2. Nearly everyone calculates cap rate differently. With the same deal, ask 10 different investors and you'll likely get 10 different answers. For example, do you include Capex reserves in your cap calc? Did you include PM fee regardless of whether or not you plan to use it? Are you including General & Admin? What vacancy rate are you assuming? These are just a few of MANY assumptions that go into the NOI calculation.
3. Cap isn't a good measure of the return you'll receive especially since you use leverage (which is by design but often missed by most investors).
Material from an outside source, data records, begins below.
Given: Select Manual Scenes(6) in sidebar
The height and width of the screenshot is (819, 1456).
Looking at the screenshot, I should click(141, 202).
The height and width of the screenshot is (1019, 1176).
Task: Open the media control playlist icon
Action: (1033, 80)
4. Cap rates are a point-in-time snapshot. They tell you next to nothing about how the property will perform. For example, would you rather buy a 6 cap that has way under market rents on the path of progress that you know you can push to a 9 cap OR would you rather buy a 7.5 cap that is in a non-appreciating but stable market and is charging market rents? Looking at the 6 vs. 9 cap tells you nothing about this trade-off.
In short, you should be running your numbers based on your desired return, point blank period. Choices of return may be IRR, cash-on-cash, avg annual return, equity multiple, or many more. All of these metrics tell you way more than any cap rate ever could.
**I hope none of the above comes off arrogant, I just see a lot of investors get tripped up by cap rate when they should be focused on more meaningful metrics. Hope this helps.